Heating buildings is accountable for around a fifth of the UK’s carbon footprint, which is why homeowners in England and Wales will be eligible for a £5000 grant from April 2022 in the hope of persuading them to change the way their heat is distributed.
Are heat pumps beneficial for homeowners?
As heat pumps emit around three times the energy they use, they offer an extremely high level of efficiency. This could save households upwards of £1,000 per year on bills.
Heat pumps can be a tremendous acquisition for your property in many ways, particularly when judged against combustion heating systems. Other key advantages include their long lifespan (an average of 14-15 years), low maintenance, and the convenience of being able to switch them to cooling mode during periods of sunshine.
What are the challenges of heat pumps?
Even though the initial cost of a heat pump can seem pretty hefty, the government subsidy will help offset the upfront cost until this renewable energy technology becomes cheaper.
The installation process itself can also prove to be complex. As a rule, air heat pumps are easier to install, while ground source heat pumps require significant excavation work.
There are also concerns that heat pumps would be impractical for between 37% and 54% of UK homes currently using gas.

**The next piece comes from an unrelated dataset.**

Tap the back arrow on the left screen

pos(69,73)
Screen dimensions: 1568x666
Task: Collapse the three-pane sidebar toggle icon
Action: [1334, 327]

In a report backed by the four gas distribution networks (GDN), the shortage of exterior space and thermal properties of building fabric mean a heat pump is not capable of fulfilling the space prerequisite of the property, or can only be achieved through disruptive measures such as solid wall insulation.
What are the alternatives to heat pumps?
A number of green energy plans are currently being experimented with. One of the fastest growing low-carbon models is district heating. This works well in cities and other urban areas where commercial properties and blocks of flats can be hooked up to the same communal heat network.

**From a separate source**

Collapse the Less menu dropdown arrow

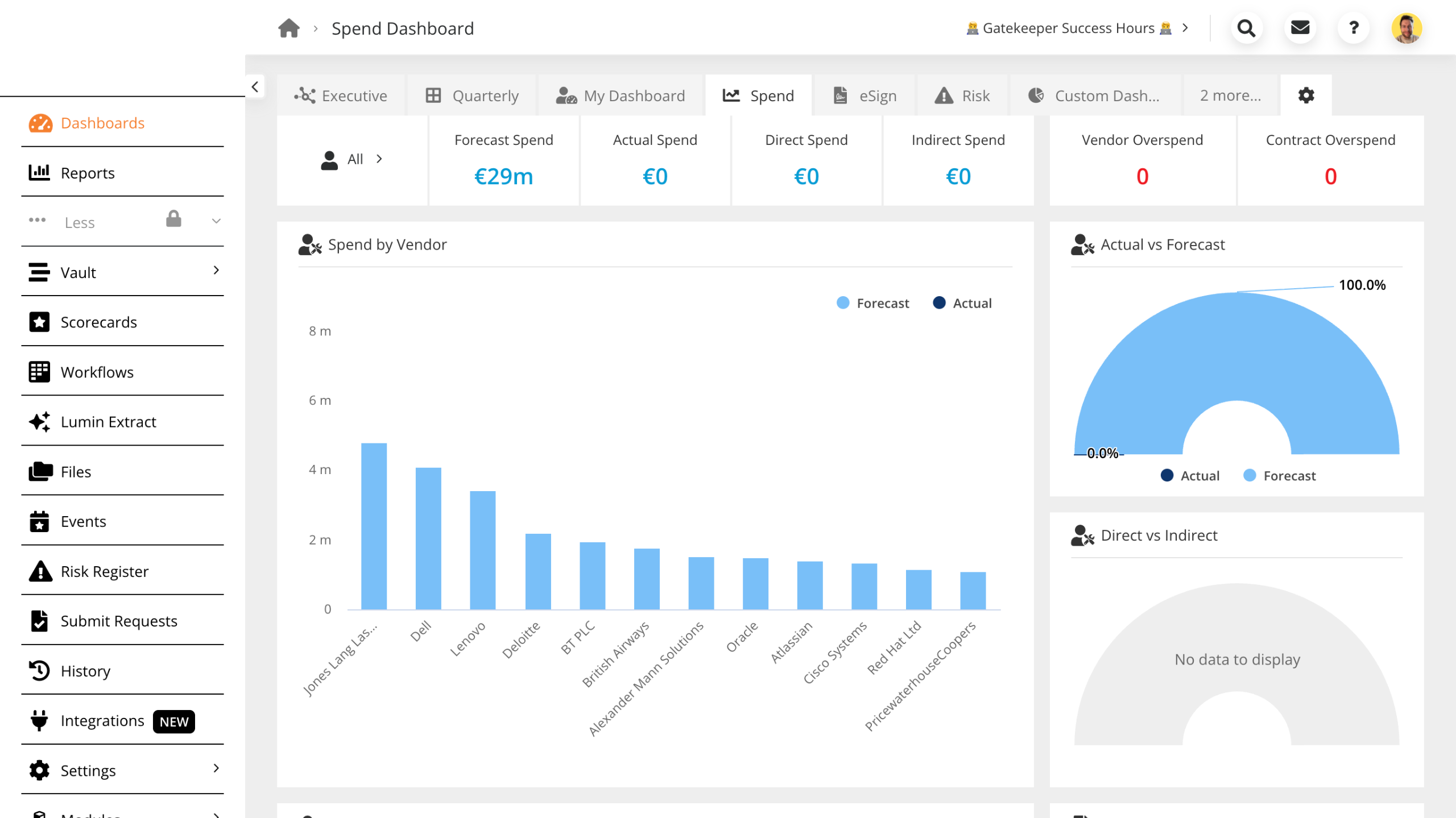(216, 221)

District heating technology works by producing power via a centralised system, whether that be biomass, combined heat and power (CHP), or in smaller systems, gas, or oil boilers.

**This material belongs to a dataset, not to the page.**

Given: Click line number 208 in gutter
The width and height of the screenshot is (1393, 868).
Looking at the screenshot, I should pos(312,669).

Many of the powerhouses that produce and ship fossil fuel gas are keen for the UK to adopt hydrogen as a replacement. The government is pioneering trials of hydrogen heating, with a series of pilots projected before the end of the decade.
Coastal environments, such as Cornwall with its granite backbone, have even started benefitting from geothermal energy captured from hot underground works. Penzance is already home to a geothermally heated swimming pool, but such opportunities nationwide are limited.
Are heat pumps actually better for the environment?
Natural gas is both bad and unhealthy for the environment. Currently, gas heating accounts for 21% of the UK’s carbon emissions, so strongly consider heating your home with electricity to lower your energy use and subsequent impact on the planet.
Compared to natural gas, propane, and fuel oil systems, this method of heating your building also repels the risk of gas or carbon monoxide leaks.
In general, heat pumps benefit the landscape and produce less CO2 than traditional fossil fuel boilers. However, as they require a small amount of electricity, they cannot claim to be fully carbon-free.
Heat pumps function at maximum performance when they are installed in homes and business premises with properly installed windows, doors, and walls. The more heat or warmth you can retain, the lower the running cost of your heat pump, as it won’t require superior intensity to work.
The high levels of insulation needed aren’t always possible in older, solid-walled homes that are a familiar sight across the UK, but with the correct design and installation, you can maintain a steady, pleasant temperature within your indoor space.
As we look to power different facets of our lives through renewable ‘green’ energy sources, heat pumps are just one of those contraptions ready to play a towering role.